Both of these situations were an improvement over the previous pretreatment method used with MALDI-TOF-MS, in which a total sequence coverage of 97.4% was obtained for HSA when data were combined for the three enzyme digests [2]. In this prior work, 570 out of the 585 amino acids were included, as well as 54 of the 59 lysines and all of the arginines. In the missed regions for this previous method, K4, K536, K538, and K541 are not major sites for glycation-related modifications, but K317 can be an important location for such PTMs [3]. Neither the previous MALDI-TOF-MS method nor the use of Pretreatment Method 2 with nESIQ-TOF-MS and a single elution step for fractionation covered the region 535–541 of HSA. However, if the data were combined for nESI-Q-TOF-MS and Pretreatment Method 2 when using both a single step and multiple steps for peptide fractionation, then all 585 amino acids of HSA included and effectively 100% coverage was achieved.

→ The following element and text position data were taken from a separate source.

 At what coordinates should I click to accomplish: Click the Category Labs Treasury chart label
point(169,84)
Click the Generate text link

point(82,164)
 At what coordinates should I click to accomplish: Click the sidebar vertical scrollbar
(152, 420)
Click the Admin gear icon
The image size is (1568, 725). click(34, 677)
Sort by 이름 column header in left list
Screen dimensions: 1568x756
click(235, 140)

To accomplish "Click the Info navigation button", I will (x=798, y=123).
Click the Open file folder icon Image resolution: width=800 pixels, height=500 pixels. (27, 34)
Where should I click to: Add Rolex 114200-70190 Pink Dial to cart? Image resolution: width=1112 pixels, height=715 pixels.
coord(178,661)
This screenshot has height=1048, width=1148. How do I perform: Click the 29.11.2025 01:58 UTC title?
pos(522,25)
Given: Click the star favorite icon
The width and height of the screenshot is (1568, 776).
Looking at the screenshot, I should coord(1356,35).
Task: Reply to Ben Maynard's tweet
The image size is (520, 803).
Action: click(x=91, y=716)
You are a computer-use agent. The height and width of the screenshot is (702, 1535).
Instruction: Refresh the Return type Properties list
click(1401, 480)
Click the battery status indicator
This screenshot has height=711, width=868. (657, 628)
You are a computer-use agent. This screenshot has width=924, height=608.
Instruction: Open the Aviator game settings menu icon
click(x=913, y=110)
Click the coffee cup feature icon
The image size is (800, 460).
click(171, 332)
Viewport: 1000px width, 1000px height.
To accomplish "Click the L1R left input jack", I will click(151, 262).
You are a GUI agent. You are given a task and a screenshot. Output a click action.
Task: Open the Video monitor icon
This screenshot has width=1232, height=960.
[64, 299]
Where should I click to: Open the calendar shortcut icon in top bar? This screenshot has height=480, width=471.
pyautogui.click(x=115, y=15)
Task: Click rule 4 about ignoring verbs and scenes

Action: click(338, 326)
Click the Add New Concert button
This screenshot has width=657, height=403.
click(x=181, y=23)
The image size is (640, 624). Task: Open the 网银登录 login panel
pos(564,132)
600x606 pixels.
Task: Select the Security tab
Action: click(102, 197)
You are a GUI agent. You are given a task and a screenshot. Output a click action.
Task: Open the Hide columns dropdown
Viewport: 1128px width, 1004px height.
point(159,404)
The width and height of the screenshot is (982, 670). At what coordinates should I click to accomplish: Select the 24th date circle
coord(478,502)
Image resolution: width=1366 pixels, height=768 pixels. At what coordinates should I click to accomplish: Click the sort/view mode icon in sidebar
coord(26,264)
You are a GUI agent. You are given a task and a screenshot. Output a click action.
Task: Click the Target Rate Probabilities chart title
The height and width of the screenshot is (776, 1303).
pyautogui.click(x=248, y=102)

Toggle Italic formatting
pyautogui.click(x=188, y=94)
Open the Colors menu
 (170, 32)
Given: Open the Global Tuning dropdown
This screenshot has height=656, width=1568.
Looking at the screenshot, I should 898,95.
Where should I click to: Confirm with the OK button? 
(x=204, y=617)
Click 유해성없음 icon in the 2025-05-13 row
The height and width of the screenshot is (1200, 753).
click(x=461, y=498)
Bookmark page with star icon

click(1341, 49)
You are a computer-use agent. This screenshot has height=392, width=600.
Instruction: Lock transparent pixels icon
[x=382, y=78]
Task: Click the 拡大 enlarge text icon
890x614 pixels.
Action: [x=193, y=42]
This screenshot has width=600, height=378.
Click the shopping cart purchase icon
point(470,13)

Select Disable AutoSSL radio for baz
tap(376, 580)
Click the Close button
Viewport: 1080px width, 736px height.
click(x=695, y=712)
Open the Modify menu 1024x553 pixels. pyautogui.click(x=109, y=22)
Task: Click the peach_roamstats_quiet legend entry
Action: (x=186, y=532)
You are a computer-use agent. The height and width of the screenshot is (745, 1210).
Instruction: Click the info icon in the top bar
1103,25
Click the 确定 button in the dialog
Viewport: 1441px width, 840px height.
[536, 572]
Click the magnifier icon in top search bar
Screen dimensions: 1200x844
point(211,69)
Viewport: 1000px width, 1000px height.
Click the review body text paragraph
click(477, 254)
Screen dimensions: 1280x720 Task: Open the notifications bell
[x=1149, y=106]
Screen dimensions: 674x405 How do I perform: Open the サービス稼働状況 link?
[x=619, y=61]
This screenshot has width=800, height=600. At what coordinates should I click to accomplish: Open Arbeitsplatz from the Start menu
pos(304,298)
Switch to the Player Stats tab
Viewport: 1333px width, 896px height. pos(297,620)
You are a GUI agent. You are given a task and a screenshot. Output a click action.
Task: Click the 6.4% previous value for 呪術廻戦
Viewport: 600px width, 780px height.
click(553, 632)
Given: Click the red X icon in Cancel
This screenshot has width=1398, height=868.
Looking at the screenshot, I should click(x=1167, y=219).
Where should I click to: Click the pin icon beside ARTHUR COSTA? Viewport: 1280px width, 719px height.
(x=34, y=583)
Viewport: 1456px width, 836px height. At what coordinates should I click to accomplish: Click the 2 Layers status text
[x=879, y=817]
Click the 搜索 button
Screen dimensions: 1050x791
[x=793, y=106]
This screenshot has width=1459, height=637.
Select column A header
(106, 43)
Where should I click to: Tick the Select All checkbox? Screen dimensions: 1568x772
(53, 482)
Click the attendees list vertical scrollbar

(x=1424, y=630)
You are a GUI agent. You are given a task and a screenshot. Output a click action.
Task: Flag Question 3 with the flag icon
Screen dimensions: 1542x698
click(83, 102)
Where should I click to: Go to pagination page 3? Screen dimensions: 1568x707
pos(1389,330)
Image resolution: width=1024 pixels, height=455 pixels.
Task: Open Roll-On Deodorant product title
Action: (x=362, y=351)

In the previous work with HSA and MALDI-TOF-MS [2], 0.5 μL portions of the fractionated protein digests (protein concentrations: ~0.822 μg/μL in tryptic digest, ~0.870 μg/μL in Lys-C digest, and ~ 1.25 μg/μL in Glu-C digest) were individually mixed with the MALDI matrix and spotted onto a plate for MS analysis. These multiple fractions increased the overall amount of sample that was needed for analysis. Although a 20 μL sample of the purified protein digest (protein concentration: ~ 1 μg/μL in each digest) was prepared for use in Pretreatment Method 2 and nESI-Q-TOF-MS, the sample could be placed directly into the nano-ESI emitter and sprayed in nanoliter volumes to obtain a mass spectrum. In addition, the remaining sample from the nano-ESI emitter could be recovered and stored for future experiments.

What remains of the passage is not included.